4. IPv6 Fragmentation
IPv6 fragmentation is specified in Section 4.5 of [RFC8200] and is
based on the IPv6 Fragment extension header formatted as shown below:
+-+-+-+-+-+-+-+-+-+-+-+-+-+-+-+-+-+-+-+-+-+-+-+-+-+-+-+-+-+-+-+-+
| Next Header | Reserved | Fragment Offset |Res|M|
+-+-+-+-+-+-+-+-+-+-+-+-+-+-+-+-+-+-+-+-+-+-+-+-+-+-+-+-+-+-+-+-+
| Identification |
+-+-+-+-+-+-+-+-+-+-+-+-+-+-+-+-+-+-+-+-+-+-+-+-+-+-+-+-+-+-+-+-+
In this format:
* Next Header is a 1-octet IP protocol version of the next header
following the Fragment Header.
* Reserved is a 1-octet reserved field set to 0 on transmission and
ignored on reception.
Templin Expires 30 September 2022 [Page 4]
Internet-Draft IPv6 Fragment Retransmission March 2022
* Fragment Offset is a 13-bit field that provides the offset (in
8-octet units) of the data portion that follows from the beginning
of the packet.
* Res is a 2-bit field set to 0 on transmission and ignored on
reception.
* M is the "More Fragments" bit telling whether additional fragments
follow.
* Identification is a 32 bit numerical identification value for the
entire IPv6 packet. The value is copied into each fragment of the
same IPv6 packet.
The fragmentation and reassembly specification in [RFC8200] can be
considered as the standard method which adheres to the details of
that RFC. This document presents an enhanced method that allows for
retransmissions of individual fragments.
5. IPv6 Fragment Retransmission
Fragmentation implementations that follow this specification reuse
the (formerly) Reserved field of the IPv6 Fragment Header. For first
fragments (i.e., those with zero Fragment Offset) the 8-bit Reserved
field is replaced with a 7-bit Parcel ID followed by a 1-bit A(RQ)

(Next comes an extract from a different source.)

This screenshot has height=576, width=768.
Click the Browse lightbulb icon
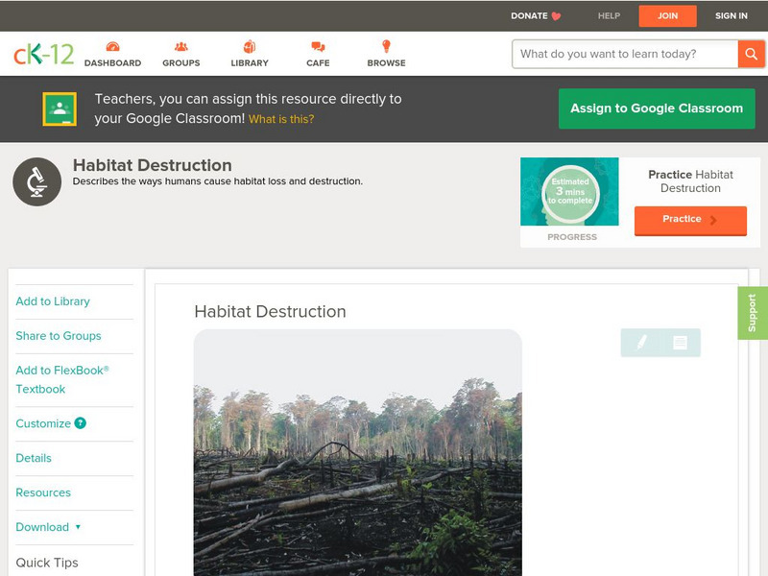386,47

flag, and the 2-bit Res field is replaced with a 1-bit P(arcel) flag
followed by a 1-bit S(ub-parcels) flag as shown below:
+-+-+-+-+-+-+-+-+-+-+-+-+-+-+-+-+-+-+-+-+-+-+-+-+-+-+-+-+-+-+-+-+
| Next Header | Parcel ID |A| Fragment Offset |P|S|M|
+-+-+-+-+-+-+-+-+-+-+-+-+-+-+-+-+-+-+-+-+-+-+-+-+-+-+-+-+-+-+-+-+
| Identification |
+-+-+-+-+-+-+-+-+-+-+-+-+-+-+-+-+-+-+-+-+-+-+-+-+-+-+-+-+-+-+-+-+
For non-first fragments (i.e., those with non-zero Fragment Offset),
the Reserved field is replaced with a 7-bit "Ordinal" field followed
by a 1-bit A(RQ) flag as shown below:
+-+-+-+-+-+-+-+-+-+-+-+-+-+-+-+-+-+-+-+-+-+-+-+-+-+-+-+-+-+-+-+-+
| Next Header | Ordinal |A| Fragment Offset |Res|M|
+-+-+-+-+-+-+-+-+-+-+-+-+-+-+-+-+-+-+-+-+-+-+-+-+-+-+-+-+-+-+-+-+
| Identification |
+-+-+-+-+-+-+-+-+-+-+-+-+-+-+-+-+-+-+-+-+-+-+-+-+-+-+-+-+-+-+-+-+
Templin Expires 30 September 2022 [Page 5]
Internet-Draft IPv6 Fragment Retransmission March 2022
When a source that follows this specification fragments an IPv6
packet it sets the first fragment A flag to 1, then for IP parcels
sets Parcel ID, P and S according to the processing and transmission
procedures found in [I-D.templin-intarea-parcels] and
[I-D.templin-6man-omni]. For non-parcels, the source instead sets
Parcel ID, P and S to 0.
The source then sets the Ordinal value for each successive non-first
fragment to a monotonically-increasing value beginning with 1, i.e.,
it sets Ordinal to '1' for the first non-first fragment, '2' for the
second non-first fragment, '3' for the third non-first fragment, etc.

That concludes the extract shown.